--- DATA RECORDS Enclosed Below ---

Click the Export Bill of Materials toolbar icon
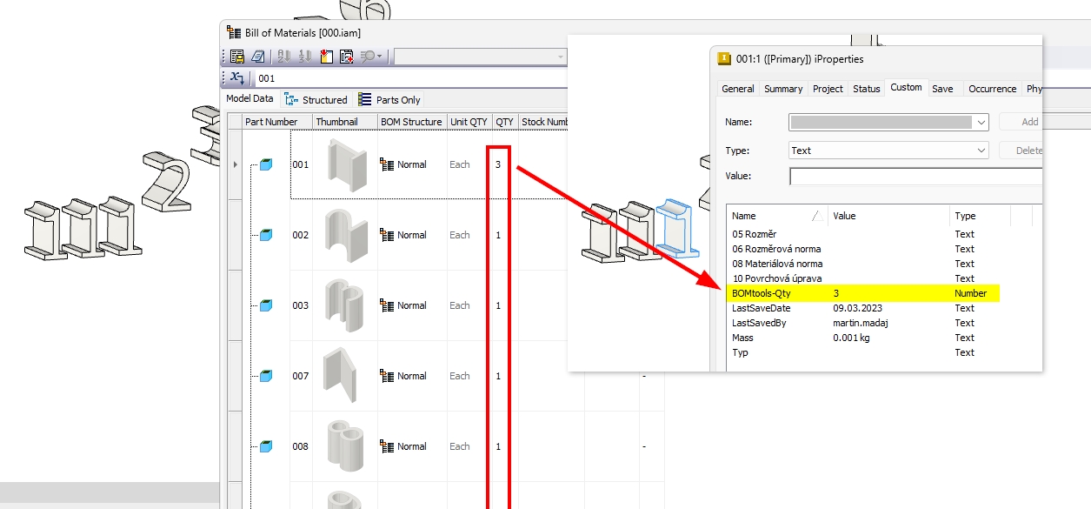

--- End of Enclosed DATA RECORDS ---
--- DATA RECORDS Enclosed Below ---

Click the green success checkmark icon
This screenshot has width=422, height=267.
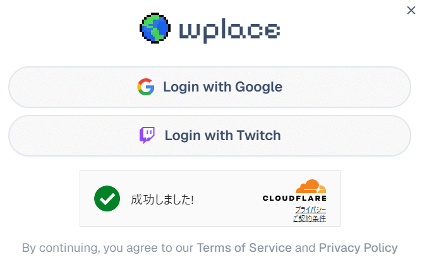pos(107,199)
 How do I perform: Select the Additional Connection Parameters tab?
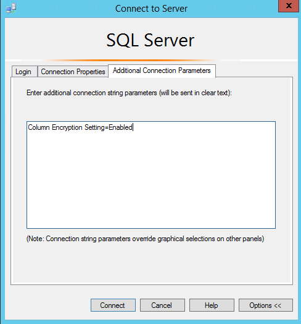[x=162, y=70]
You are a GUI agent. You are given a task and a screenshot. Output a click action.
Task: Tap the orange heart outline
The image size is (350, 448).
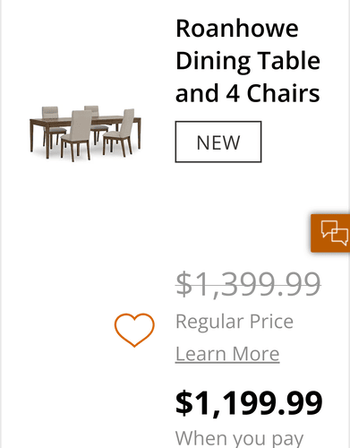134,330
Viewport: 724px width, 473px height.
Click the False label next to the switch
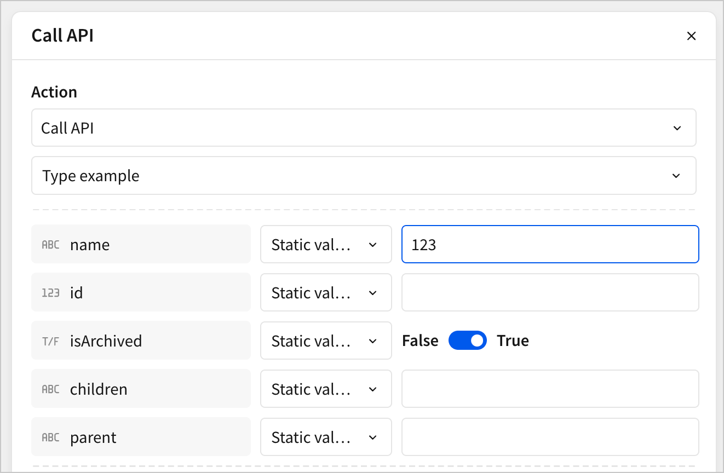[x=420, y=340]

--- End of Enclosed DATA RECORDS ---

→ **WORK TASK**
The answer must be every line of the records that contains the word "icon".

→ **WRITTEN SOLUTION**
Click the Export Bill of Materials toolbar icon
Click the green success checkmark icon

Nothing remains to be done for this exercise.